A comissão especial deve votar o texto na quarta-feira (27), e o plenário da Câmara pode analisá-lo já na quinta (28).
Como a redução será implementada
Conforme o parecer, o fim da escala 6×1 — com garantia de ao menos duas folgas semanais, preferencialmente aos domingos — entra em vigor 60 dias após a promulgação da PEC. A redução da jornada de 44 para 40 horas ocorrerá em duas etapas dentro do prazo de 14 meses.

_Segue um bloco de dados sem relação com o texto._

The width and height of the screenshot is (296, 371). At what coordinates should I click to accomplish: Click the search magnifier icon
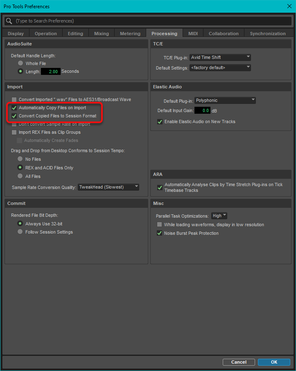click(x=9, y=21)

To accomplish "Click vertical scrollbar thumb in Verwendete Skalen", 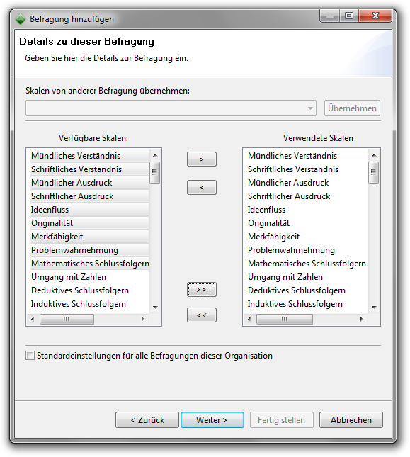I will click(374, 172).
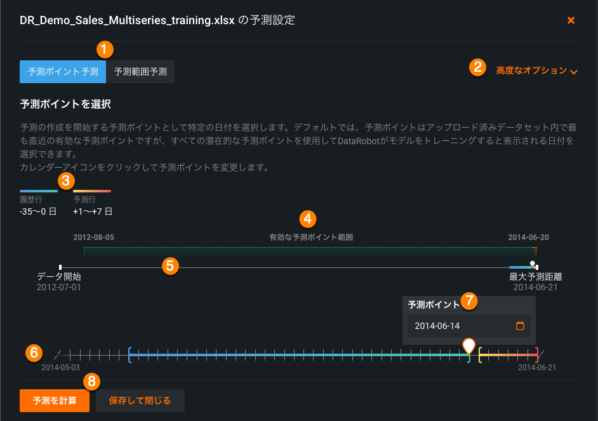598x421 pixels.
Task: Click the white forecast point pin on the lower timeline
Action: (468, 345)
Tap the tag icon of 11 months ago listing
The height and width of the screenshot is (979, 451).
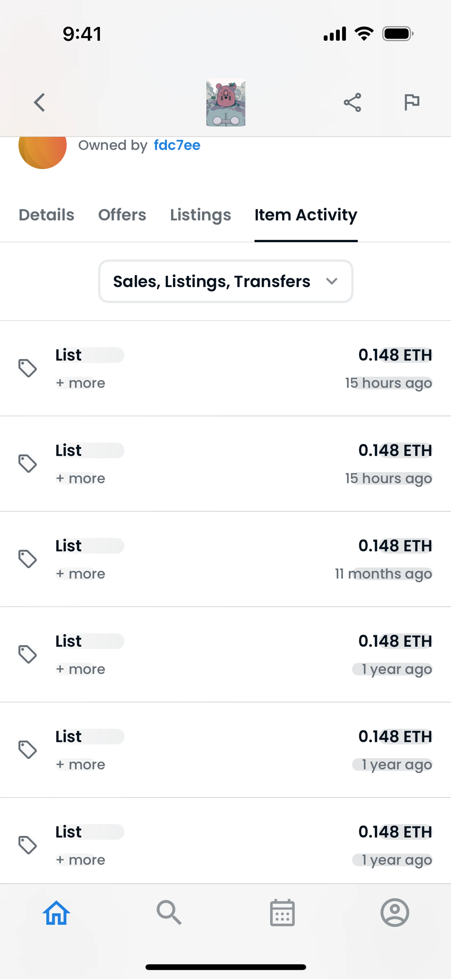click(x=28, y=559)
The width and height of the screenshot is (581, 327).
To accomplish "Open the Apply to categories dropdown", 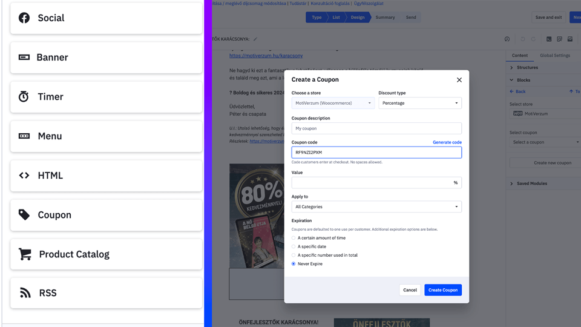I will click(x=376, y=206).
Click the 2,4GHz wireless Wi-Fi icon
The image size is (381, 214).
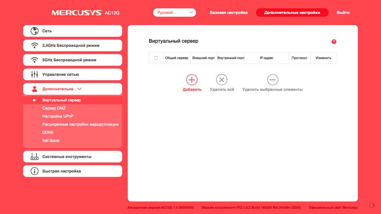34,45
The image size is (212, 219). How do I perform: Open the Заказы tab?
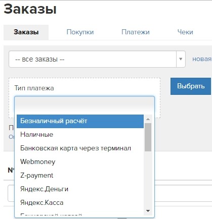click(x=26, y=32)
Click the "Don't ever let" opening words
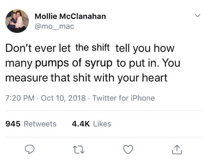The image size is (222, 162). pos(38,48)
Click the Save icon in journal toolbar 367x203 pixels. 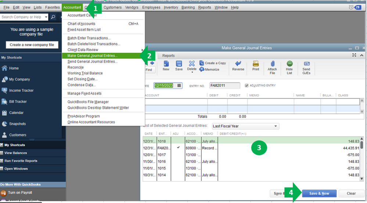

O texto ainda estabelece uma trava automática: 60 dias após a promulgação, perdem validade todos os acordos e convenções coletivas incompatíveis com as novas regras, forçando sindicatos e empregadores a renegociar. Jornadas diferenciadas poderão ser mantidas “excepcionalmente” por convenção coletiva, desde que garantam, na média, dois dias de descanso semanal remunerado por mês.
Ficam de fora das novas normas os trabalhadores com diploma de nível superior que ganham a partir de R$ 20 mil mensais — cerca de duas vezes e meia o teto do INSS. Para esse grupo, não valem as regras de jornada nem o controle de ponto, sob o argumento de combater a “pejotização” e ampliar a autonomia de profissionais de alta renda.
Horas antes, após reunião com o presidente Lula no Palácio do Planalto, o presidente da Câmara Hugo Motta havia listado os três pilares que considera inegociáveis: jornada de 40 horas, fim da escala 6×1 e nenhum corte salarial.
Resistências e próximos passos
A PEC precisará de ao menos 308 votos na Câmara e 49 no Senado para ser aprovada — e ainda enfrenta resistência do setor produtivo. Empresários e confederações de empregadores argumentam que a redução da jornada aumenta custos operacionais, prejudica a competitividade e pode frear a geração de empregos.
Economistas, por sua vez, defendem que avanços na jornada precisam vir acompanhados de ganhos de produtividade — que, segundo eles, virão sobretudo com mais qualificação dos trabalhadores, inovação e investimentos em infraestrutura e logística.
O período de transição foi o ponto de maior tensão nas últimas semanas. O governo chegou a se posicionar contra a implantação gradativa, mas recuou após pressão dos empregadores. O acordo foi selado e anunciado por Motta após encontro com Lula nesta segunda.
A tramitação foi acelerada pelo presidente da Câmara: o texto chegou à CCJ em fevereiro e, em menos de quatro meses, já está pronto para o plenário. A comissão especial foi instalada no fim de abril com Léo Prates como relator — e em menos de um mês percorreu o caminho do debate inicial até o parecer final apresentado nesta segunda.